US warns Islamabad of aid cuts over ties to terror groups, places Pakistan on watch list

UPDATE — 4:32 p.m. EST: State Dept. Spokeswoman Heather Nauert announced Thursday the U.S. was rescinding security support in Pakistan until Islamabad takes steps to reign-in terrorist outfits such as the Taliban and the Haqqani network.

Nauret said the American government considers both organizations “to be destabilizing the region and also targeting U.S. personnel.”


Amid rumors the Trump administration was considering curtailing $255 million in military aid to Pakistan over its ties to terror groups, President Trump kicked off the first day of 2018 on Twitter with an announcement Washington may turn off the aid spigot to Islamabad entirely.

Upbraiding a putative ally, the president accused Pakistan of deceitfully accepting billions of dollars in American aid, but contributing little to combating terror organs and providing shelter to enemies of the U.S. while it conducts operations against Taliban and al-Qaeda terrorists in neighboring Afghanistan.

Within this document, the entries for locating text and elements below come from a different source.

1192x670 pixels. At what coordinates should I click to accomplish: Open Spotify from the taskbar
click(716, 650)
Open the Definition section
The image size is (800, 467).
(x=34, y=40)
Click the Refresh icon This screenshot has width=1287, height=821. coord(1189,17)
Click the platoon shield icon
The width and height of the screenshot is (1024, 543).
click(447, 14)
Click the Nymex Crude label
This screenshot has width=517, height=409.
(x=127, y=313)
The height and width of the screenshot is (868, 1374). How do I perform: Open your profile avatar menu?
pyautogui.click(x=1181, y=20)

Pakistan has repeatedly and heatedly denied the charge it harbors terror groups and has vehemently denied contacts with terror groups.

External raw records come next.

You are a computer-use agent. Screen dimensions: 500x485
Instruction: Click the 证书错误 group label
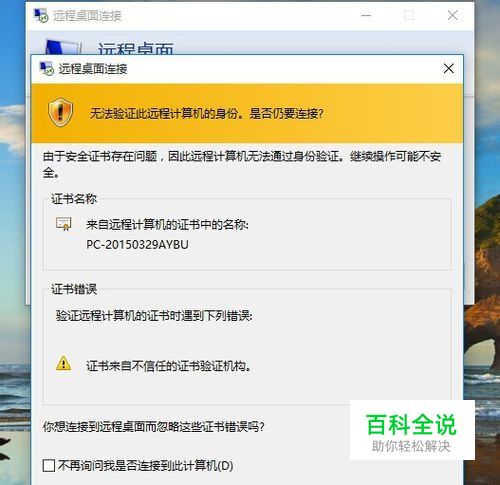pos(74,289)
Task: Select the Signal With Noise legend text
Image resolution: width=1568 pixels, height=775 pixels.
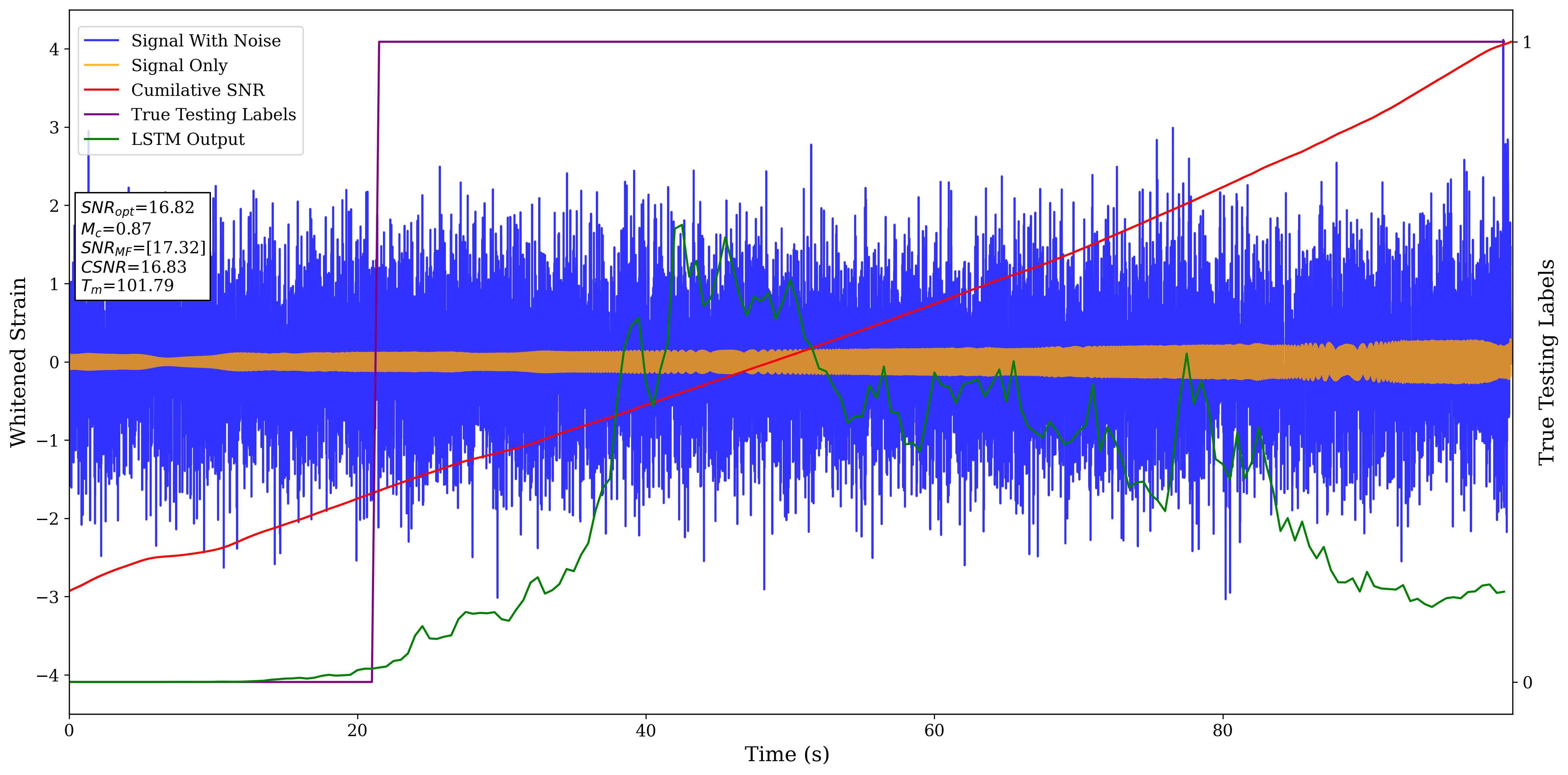Action: point(206,41)
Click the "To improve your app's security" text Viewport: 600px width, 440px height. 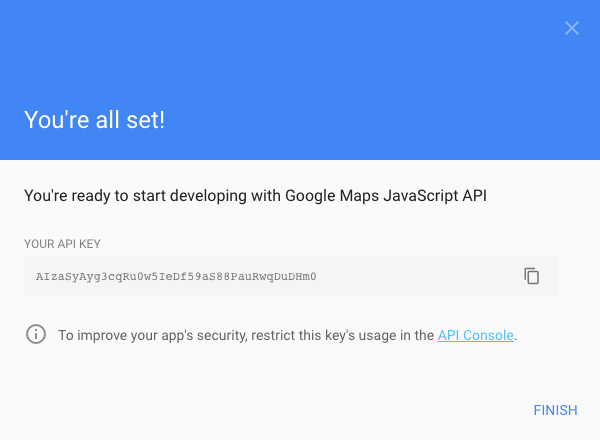153,335
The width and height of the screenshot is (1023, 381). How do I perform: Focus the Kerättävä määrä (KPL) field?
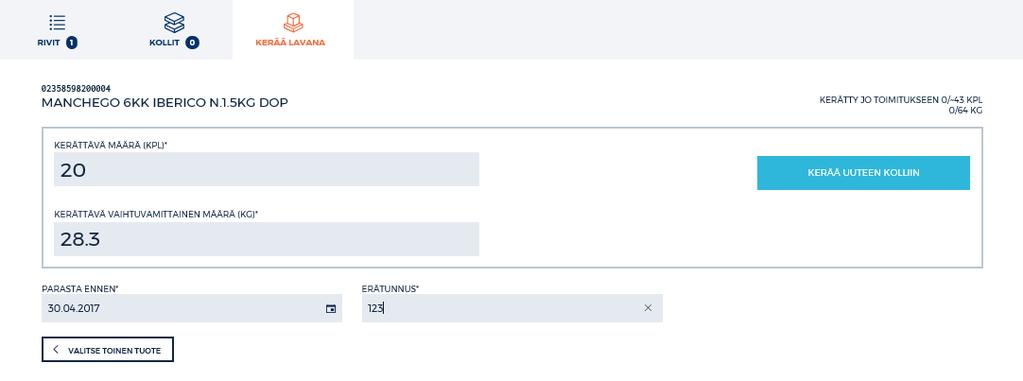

Bitterly contesting Trump’s charge, Pakistan’s foreign minister, Khawaja Asif vowed to respond in a tweet, but in an interview with Geo Entertainment television, blasted Trump, saying: “The United States should hold its own people accountable for its failures in Afghanistan.”

Following the New Year’s Day fall-out, the State Department announced Thursday Pakistan has been placed on a special U.S. watch list for countries that have have seriously violated the religious freedom of their citizens. Ten other nations have also been placed on the list as of Dec. 22, including China, North Korea, Iran and Saudi Arabia.

Although the U.S. has maintained a cordial relationship with Pakistan, even referring to it as a key ally in the fight against Islamist militancy, the alliance has suffered recently as the Trump White House has stepped up criticism of Islamabad for its bonds with militant groups.

During a surprise December visit to U.S. troops in Afghanistan, Vice President Mike Pence announced Mr. Trump had “put Pakistan on notice.”

Comments related to repeated warnings Islamabad must stop offering refuge to Taliban and associated factions operating in Afghanistan, it is long been suspected Pakistan’s government has allowed militants to carry out terror acts against U.S. troops and Afghani citizens and freely pass into the sanctuary of Pakistani border regions.